# [Exercise prompt]
Where the records below show a line containing "Green Party (21, 1101)", start copying; end with the line containing "The Sprawl (46, 566)", and copy it too.

(Stored data)
_____

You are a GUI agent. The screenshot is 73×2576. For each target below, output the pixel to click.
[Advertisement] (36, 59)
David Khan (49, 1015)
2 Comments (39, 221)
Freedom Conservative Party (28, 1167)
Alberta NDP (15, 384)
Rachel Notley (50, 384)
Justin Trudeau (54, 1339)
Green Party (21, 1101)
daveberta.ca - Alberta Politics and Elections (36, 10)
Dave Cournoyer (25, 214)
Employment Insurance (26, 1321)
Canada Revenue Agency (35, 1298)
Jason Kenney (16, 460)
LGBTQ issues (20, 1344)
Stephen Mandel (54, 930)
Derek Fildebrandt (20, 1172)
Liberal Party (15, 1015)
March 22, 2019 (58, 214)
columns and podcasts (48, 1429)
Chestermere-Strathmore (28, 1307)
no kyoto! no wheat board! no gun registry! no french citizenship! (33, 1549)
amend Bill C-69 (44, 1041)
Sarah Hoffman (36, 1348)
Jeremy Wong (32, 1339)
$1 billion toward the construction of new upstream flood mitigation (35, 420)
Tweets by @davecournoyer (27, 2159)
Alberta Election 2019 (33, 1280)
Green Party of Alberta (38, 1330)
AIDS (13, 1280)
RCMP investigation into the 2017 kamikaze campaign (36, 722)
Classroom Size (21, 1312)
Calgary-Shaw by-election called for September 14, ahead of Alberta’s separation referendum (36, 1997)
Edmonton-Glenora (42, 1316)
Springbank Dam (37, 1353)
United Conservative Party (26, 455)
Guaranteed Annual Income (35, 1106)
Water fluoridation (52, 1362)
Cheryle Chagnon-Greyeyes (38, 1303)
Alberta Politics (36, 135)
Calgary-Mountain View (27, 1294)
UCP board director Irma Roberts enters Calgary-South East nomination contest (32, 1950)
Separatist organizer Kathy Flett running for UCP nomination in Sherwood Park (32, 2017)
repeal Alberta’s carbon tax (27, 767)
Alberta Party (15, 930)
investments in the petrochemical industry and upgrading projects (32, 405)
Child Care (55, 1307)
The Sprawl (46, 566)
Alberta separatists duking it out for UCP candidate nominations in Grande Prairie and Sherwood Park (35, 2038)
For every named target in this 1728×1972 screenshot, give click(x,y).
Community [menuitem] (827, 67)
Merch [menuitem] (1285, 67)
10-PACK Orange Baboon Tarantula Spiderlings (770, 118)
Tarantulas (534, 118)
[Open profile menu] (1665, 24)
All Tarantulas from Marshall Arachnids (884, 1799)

_____

# [Answer space]
Green Party (21, 1101)
daveberta.ca - Alberta Politics and Elections (36, 10)
Dave Cournoyer (25, 214)
Employment Insurance (26, 1321)
Canada Revenue Agency (35, 1298)
Jason Kenney (16, 460)
LGBTQ issues (20, 1344)
Stephen Mandel (54, 930)
Derek Fildebrandt (20, 1172)
Liberal Party (15, 1015)
March 22, 2019 (58, 214)
columns and podcasts (48, 1429)
Chestermere-Strathmore (28, 1307)
no kyoto! no wheat board! no gun registry! no french citizenship! (33, 1549)
amend Bill C-69 (44, 1041)
Sarah Hoffman (36, 1348)
Jeremy Wong (32, 1339)
$1 billion toward the construction of new upstream flood mitigation (35, 420)
Tweets by @davecournoyer (27, 2159)
Alberta Election 2019 (33, 1280)
Green Party of Alberta (38, 1330)
AIDS (13, 1280)
RCMP investigation into the 2017 kamikaze campaign (36, 722)
Classroom Size (21, 1312)
Calgary-Shaw by-election called for September 14, ahead of Alberta’s separation referendum (36, 1997)
Edmonton-Glenora (42, 1316)
Springbank Dam (37, 1353)
United Conservative Party (26, 455)
Guaranteed Annual Income (35, 1106)
Water fluoridation (52, 1362)
Cheryle Chagnon-Greyeyes (38, 1303)
Alberta Politics (36, 135)
Calgary-Mountain View (27, 1294)
UCP board director Irma Roberts enters Calgary-South East nomination contest (32, 1950)
Separatist organizer Kathy Flett running for UCP nomination in Sherwood Park (32, 2017)
repeal Alberta’s carbon tax (27, 767)
Alberta Party (15, 930)
investments in the petrochemical industry and upgrading projects (32, 405)
Child Care (55, 1307)
The Sprawl (46, 566)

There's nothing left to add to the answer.